DEVELOPMENT OF A DIRECT INJECTION GAS-HYBRID ROCKET SYSTEM USING GLYCIDYL AZIDE POLYMER

Abstract

The development of a direct injection gas-hybrid rocket system using glycidyl azide polymer (GAP) as a solid fuel for the thrusters of very small satellites is described. Furthermore, a performance evaluation and the combustion characteristics of the propulsion system are presented. GAP is capable of self-decomposition and generates fuel-rich gas, which makes it viable as a fuel gas-hybrid power source for rockets.
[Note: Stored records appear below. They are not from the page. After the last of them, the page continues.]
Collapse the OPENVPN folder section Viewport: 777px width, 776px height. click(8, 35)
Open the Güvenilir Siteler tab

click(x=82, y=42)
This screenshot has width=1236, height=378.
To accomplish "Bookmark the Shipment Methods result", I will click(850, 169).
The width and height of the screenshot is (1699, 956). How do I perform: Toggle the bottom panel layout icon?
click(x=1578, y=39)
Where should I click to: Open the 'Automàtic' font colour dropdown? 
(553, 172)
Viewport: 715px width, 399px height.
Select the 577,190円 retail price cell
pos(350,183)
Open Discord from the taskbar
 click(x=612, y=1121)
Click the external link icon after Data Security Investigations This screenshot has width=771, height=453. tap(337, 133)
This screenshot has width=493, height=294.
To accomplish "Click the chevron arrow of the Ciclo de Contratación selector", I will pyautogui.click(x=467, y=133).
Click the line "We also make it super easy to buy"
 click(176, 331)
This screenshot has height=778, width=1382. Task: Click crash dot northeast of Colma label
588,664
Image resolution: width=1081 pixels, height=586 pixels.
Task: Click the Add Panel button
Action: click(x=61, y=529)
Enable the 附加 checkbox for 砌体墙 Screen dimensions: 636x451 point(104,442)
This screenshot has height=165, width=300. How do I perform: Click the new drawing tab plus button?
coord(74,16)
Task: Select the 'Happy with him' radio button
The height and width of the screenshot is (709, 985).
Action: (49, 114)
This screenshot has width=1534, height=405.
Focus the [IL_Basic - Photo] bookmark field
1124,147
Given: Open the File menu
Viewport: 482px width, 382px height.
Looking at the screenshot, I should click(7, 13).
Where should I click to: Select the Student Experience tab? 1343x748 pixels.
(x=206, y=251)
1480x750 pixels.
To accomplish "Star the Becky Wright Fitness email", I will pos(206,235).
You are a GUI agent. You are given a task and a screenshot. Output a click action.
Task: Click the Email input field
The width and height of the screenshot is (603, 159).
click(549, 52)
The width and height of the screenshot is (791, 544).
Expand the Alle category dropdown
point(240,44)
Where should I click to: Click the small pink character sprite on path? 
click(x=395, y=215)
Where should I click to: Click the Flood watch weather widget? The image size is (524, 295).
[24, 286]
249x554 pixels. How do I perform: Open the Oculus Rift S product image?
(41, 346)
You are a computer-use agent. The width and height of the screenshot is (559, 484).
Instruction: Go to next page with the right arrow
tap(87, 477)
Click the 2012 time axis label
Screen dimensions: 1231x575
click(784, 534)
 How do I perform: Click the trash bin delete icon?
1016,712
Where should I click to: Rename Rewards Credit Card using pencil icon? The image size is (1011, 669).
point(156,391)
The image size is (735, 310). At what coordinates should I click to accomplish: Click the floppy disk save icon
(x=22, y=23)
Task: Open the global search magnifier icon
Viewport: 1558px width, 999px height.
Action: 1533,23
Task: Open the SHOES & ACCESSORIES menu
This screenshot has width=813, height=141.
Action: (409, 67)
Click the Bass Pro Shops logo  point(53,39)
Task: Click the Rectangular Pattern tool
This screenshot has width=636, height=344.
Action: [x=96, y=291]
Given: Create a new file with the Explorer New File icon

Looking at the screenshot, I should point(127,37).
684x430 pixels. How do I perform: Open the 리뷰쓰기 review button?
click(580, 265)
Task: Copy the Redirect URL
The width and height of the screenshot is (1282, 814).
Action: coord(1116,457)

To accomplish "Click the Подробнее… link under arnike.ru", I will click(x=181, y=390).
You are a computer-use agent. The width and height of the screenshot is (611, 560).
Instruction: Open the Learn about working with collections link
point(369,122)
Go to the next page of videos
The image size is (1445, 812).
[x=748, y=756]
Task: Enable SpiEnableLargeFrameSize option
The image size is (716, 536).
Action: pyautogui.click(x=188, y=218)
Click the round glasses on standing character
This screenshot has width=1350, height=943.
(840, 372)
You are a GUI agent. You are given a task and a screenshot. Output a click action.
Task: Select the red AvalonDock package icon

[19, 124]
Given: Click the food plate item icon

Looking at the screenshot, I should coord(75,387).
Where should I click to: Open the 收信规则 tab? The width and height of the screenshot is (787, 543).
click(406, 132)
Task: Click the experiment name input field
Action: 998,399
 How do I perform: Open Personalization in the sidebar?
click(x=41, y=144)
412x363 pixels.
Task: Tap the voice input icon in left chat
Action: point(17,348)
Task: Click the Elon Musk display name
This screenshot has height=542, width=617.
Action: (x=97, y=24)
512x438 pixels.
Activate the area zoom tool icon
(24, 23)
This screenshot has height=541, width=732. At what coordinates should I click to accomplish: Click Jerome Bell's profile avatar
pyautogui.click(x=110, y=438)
GAP also has a higher density compared to other polymers such as hydroxyl-terminated polybutadiene (HTPB), and the high-density specific impulse enables the development of a small thruster system. Gaseous oxygen was used as the oxidizer for the first test of the gas-hybrid rocket. The gas generator was tested using a 60 mm diameter motor with an end-burning GAP grain. The experimental combustion pressure was initially set at 1 MPa, and adjustments to the oxygen flow were made based on the test results of the gas-generator combustion. The resulting ignition smoothness and combustion stability were observed. Excellent characteristic velocity efficiency (90%)—larger than that of a classical hybrid rocket motor-was obtained. Moreover, quenching of the GAP gas generator was achieved after the oxidizer injection was stopped, which implies that this system has the capability of re-ignition.